I noted that in retirement, you might not be up to a regular side job, such as being a cashier in a store. But there are some kinds of side jobs that you may be able to take on, at least for a few years, which can bring some meaningful income into your household.

For example, you may be able to give language or music lessons to kids or adults. If you charge $50 for a lesson and give six lessons per week, that’s $300 in extra income for the week — amounting to about $15,000 per year. You might make things to sell, such as sweaters or furniture, or you could take on some freelance work that you do at your computer such as writing, editing, or designing.

5. Your house

Your home may provide another unexpected income stream if you rent out space in it through services such as Airbnb or Expedia’s service VRBO. If you spend a week or several weeks at a time visiting friends or family, your home might be available to rent for several long stretches. Depending on the accommodations you can offer and your home’s location, you may be able to net around $100 to $200 per night or more, so renting out your space for 14 nights per year could generate $1,400 to $2,800 per year.

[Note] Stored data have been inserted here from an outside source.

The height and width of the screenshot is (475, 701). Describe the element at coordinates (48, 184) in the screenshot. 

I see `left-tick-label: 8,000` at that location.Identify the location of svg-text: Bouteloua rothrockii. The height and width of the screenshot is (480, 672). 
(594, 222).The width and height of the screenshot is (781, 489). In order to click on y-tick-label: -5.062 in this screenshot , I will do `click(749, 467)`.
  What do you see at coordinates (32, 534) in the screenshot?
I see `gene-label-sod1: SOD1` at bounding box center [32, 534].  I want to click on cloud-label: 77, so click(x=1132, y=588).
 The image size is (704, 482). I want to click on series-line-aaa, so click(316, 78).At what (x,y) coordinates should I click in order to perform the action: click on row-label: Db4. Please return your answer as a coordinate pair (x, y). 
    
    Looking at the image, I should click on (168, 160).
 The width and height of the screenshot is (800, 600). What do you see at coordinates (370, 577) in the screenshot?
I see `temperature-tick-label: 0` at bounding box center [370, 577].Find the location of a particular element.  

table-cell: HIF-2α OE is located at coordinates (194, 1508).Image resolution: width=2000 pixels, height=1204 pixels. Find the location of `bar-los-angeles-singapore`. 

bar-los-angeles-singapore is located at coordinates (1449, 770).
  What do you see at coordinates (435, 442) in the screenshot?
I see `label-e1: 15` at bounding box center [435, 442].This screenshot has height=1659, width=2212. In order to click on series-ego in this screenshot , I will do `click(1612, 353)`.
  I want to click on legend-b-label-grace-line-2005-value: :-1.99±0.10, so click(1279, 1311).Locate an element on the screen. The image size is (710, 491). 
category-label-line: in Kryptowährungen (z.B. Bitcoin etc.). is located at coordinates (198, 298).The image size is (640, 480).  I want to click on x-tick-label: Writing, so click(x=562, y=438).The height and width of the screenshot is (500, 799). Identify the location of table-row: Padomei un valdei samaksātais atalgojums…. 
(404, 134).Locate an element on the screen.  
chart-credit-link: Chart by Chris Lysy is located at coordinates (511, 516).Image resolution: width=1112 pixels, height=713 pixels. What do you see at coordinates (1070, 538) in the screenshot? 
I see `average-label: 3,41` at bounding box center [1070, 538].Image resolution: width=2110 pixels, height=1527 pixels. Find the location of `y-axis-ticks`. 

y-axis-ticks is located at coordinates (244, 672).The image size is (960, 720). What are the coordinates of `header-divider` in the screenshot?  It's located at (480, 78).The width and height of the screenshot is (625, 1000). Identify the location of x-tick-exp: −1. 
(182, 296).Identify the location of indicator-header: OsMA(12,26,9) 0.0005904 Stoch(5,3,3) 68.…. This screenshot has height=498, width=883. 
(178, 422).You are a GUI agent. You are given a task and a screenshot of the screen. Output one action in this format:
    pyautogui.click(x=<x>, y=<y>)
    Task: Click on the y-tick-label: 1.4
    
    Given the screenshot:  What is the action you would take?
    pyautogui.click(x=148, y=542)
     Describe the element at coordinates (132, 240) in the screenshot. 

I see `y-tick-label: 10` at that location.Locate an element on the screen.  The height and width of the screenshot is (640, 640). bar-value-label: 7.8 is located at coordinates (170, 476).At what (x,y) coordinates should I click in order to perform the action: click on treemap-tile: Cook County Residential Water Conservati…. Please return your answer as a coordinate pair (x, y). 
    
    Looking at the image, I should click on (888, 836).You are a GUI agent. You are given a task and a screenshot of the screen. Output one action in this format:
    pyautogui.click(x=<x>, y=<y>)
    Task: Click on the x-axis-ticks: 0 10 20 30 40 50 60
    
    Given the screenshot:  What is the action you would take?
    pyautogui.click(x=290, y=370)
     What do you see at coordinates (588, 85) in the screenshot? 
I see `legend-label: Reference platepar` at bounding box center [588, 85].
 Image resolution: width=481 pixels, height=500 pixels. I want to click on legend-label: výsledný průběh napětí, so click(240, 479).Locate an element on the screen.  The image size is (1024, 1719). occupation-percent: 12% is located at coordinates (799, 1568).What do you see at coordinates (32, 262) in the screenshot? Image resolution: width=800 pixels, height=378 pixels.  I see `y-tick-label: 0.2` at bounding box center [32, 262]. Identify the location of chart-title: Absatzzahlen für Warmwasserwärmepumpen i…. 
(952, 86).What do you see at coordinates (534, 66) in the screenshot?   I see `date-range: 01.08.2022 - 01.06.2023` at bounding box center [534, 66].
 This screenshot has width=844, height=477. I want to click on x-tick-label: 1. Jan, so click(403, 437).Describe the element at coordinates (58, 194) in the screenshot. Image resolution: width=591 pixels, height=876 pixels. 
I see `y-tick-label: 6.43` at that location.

Depending on your circumstances, you might even take in a boarder for a while. If you charge $600 per month for a bedroom and kitchen privileges, you could generate $7,200 per year (pre-tax).

Another way to wring money out of your home is a reverse mortgage. It won’t work for everyone, and it doesn’t make sense for everyone, either. However, it’s a valuable solution for some retirees when more income is needed. It involves borrowing money using your home as collateral and receiving regular payments based on its value. The loan doesn’t have to be repaid until you no longer live in the home, such as when you die or move into a retirement home or care facility. There are various pros and cons to consider, so read up on reverse mortgages if you’re interested.

A little digging around online may turn up some more sources of income, but one or more of these five ideas could serve you well in the future.